I wouldn’t doubt it. For me, it’s his best record, curbing most of the excess but none of the force of the only artist I know who could combine the sound of Phil Spector with the singing of Roy Orbison. (The names come from Bruce.) “Born to Run” lists three producers — Springsteen, Landau, Appel — but Landau freely acknowledges that “Bruce made every important artistic decision on the LP. The biggest thing I learned from him was the ability to concentrate on the big picture. ‘Hey, wait a second,’ he would say, ‘The release date is just one day, but the record is forever.” Mike’s great strength in the studio was his energy, his ability to keep everybody’s spirit together. No matter how bad it got, he could always get things going again.”

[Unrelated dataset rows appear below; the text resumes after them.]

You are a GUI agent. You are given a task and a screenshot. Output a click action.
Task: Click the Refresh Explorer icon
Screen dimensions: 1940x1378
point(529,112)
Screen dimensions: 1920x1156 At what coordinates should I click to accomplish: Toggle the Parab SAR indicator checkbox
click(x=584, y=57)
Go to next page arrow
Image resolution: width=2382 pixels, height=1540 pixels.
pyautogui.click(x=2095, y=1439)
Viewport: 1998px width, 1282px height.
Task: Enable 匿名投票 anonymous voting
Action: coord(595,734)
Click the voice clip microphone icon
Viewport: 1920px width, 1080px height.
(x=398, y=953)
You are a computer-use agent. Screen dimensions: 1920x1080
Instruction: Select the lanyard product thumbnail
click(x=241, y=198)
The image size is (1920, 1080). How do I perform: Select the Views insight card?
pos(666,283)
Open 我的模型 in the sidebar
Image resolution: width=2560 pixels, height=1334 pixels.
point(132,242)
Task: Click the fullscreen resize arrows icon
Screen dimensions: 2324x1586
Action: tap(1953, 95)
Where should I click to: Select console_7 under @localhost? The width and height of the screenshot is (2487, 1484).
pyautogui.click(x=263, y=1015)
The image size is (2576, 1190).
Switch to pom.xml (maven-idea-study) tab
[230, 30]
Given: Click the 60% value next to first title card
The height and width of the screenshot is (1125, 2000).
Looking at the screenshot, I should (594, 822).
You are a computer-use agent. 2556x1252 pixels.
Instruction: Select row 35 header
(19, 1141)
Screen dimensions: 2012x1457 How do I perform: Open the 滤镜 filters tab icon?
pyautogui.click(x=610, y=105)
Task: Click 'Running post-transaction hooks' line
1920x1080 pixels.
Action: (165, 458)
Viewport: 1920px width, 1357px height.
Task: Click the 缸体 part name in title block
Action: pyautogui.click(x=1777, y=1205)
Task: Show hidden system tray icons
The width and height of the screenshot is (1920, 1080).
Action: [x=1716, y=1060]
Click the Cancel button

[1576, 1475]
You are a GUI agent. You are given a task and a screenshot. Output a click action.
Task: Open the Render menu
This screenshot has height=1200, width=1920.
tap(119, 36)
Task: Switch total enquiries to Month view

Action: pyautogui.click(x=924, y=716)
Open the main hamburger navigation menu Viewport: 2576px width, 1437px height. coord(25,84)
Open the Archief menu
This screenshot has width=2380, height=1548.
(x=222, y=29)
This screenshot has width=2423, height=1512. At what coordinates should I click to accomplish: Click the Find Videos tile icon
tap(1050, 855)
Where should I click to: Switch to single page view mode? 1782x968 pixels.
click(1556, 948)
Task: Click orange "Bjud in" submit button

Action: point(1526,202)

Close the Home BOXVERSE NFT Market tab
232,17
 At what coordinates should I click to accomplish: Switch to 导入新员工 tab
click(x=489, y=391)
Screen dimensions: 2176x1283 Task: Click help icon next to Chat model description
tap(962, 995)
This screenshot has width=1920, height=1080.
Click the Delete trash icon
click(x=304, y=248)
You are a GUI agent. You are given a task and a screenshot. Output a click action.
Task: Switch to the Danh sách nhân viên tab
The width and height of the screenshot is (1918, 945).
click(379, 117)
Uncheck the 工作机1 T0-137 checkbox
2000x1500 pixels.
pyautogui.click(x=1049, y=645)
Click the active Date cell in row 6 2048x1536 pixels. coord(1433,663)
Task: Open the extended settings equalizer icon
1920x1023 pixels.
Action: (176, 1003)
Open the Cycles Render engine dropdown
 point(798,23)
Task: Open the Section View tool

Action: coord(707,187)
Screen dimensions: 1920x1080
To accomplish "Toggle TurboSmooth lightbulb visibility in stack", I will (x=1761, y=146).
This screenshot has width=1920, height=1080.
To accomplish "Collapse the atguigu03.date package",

Out front, fame is at the door and knocking loudly. There’s too much light out there, and the countdown has begun. In the back, under the haze of a romantic’s moon, maybe no one will notice two figures on a fire escape jump down and run hand-in-hand through tenement backstreets toward Spanish Harlem. On Broadway, it’s midnight in Manhattan, so walk tall, somebody says. Walk tall or, baby, don’t walk at all.
Everything is quiet. Only a whisper.
“Sandy, the aurora is risin’ behind us/Those pier lights, our carnival life forever/Oh, love me tonight for I may never see you again/Hey, Sandy girl, my baby.”
Quieter. But if we’re lucky, Bruce sighs,
“Maybe we could slip away/Maybe we could steal away /Maybe we could slip away/Just for a second.”